The claim was intimated against the insurance company for the vehicle and within a matter of months liability was denied. The position of the insurers was that there was in fact no collision. They claimed that Ronnie had wobbled and fallen from his bicycle due to a pothole.
Separately, the driver was found not guilty at criminal trial due to the Crown failing to prove beyond reasonable doubt. This meant that a civil court action had to be raised against the insurers of the vehicle. They continued to dispute that there had been a collision and four weeks before the case was due to go to Court put forward a ‘nuisance’ offer to try and settle the case.
This offer was rejected. The Defenders failed to put forward any evidence to support the idea that there had been a pothole present at the junction and we also had witness evidence to a collision having occurred. Within 24 hours of the initial offer, an increased offer was put forward which was also rejected and then one week later an offer, double the amount originally present, was made and duly accepted.
Ronnie was delighted with the outcome and had this to say; “Thank you very much for all the work you have put in, it’s very much appreciated.”

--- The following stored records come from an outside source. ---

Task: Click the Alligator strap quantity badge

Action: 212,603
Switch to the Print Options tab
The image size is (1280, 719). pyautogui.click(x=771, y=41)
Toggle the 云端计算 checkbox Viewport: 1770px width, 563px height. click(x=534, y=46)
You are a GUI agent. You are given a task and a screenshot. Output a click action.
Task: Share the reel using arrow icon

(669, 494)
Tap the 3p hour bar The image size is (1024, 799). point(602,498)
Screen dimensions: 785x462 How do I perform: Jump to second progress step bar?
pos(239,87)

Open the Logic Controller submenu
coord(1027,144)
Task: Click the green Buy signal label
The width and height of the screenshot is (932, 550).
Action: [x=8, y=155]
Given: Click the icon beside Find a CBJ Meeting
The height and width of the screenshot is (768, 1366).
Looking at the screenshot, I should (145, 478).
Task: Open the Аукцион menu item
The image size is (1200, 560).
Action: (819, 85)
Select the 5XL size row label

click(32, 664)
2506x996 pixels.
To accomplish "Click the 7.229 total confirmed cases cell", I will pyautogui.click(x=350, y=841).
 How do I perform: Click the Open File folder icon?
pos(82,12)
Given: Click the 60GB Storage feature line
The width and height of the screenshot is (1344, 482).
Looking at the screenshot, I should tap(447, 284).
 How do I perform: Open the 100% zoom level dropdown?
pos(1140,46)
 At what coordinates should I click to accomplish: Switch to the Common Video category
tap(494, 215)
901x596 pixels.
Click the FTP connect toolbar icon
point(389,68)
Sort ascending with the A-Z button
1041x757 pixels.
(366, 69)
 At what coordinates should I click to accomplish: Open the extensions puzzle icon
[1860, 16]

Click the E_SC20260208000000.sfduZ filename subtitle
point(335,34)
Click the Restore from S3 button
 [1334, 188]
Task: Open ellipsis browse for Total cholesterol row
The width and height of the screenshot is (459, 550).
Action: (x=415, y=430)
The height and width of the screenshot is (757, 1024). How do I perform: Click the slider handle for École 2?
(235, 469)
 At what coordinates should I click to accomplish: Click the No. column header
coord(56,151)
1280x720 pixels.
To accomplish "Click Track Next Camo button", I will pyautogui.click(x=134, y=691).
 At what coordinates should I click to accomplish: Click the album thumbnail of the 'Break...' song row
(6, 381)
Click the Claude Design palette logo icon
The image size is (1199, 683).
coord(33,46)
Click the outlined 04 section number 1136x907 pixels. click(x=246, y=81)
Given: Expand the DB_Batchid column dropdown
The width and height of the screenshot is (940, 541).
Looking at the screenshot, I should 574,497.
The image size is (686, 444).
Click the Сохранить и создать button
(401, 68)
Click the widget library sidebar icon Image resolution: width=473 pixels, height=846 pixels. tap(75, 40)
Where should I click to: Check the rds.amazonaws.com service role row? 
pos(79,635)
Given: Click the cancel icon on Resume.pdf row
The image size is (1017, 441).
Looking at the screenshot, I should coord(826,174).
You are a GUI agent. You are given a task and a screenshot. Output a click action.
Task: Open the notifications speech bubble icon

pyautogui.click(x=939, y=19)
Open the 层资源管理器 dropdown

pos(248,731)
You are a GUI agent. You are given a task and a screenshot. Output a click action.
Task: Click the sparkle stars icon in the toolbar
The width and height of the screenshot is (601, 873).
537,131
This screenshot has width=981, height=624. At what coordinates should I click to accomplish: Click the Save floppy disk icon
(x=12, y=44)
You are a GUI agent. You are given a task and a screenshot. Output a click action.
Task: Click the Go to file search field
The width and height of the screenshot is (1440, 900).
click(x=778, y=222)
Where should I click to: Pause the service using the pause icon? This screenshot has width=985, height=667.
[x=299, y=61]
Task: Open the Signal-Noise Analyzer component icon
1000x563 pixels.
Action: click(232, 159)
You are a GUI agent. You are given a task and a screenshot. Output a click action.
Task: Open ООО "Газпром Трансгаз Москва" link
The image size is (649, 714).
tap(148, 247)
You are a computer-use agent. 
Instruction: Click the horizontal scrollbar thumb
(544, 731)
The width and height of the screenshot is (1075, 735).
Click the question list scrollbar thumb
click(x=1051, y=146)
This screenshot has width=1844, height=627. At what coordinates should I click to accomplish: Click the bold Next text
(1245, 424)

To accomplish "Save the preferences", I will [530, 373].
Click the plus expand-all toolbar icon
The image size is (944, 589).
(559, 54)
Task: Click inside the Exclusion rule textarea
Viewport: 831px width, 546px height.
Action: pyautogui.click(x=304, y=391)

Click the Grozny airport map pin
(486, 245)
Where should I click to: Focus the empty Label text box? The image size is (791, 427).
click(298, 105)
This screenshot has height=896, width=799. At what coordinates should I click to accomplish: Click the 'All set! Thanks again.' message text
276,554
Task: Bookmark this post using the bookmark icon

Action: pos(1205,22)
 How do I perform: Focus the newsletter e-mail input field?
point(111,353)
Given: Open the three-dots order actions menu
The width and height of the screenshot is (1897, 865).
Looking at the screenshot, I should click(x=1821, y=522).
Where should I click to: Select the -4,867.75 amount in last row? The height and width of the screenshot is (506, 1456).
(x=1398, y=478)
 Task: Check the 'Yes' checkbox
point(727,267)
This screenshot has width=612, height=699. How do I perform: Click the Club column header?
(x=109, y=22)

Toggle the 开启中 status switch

This case is a classic example of how insurance companies can often dig their heels in and proceed with an alternative version of events. This can happen even with cases that appear ‘simple’ and ‘straightforward’ at the outset. Cycle Law Scotland were able to fund this case from start to finish on behalf of Ronnie to allow him the time and space to recover from his injuries and return to cycling.
We were not deterred by the ‘nuisance’ offer put forward by the insurers and were prepared to proceed to the final Court hearing in order to secure the best possible offer for our client.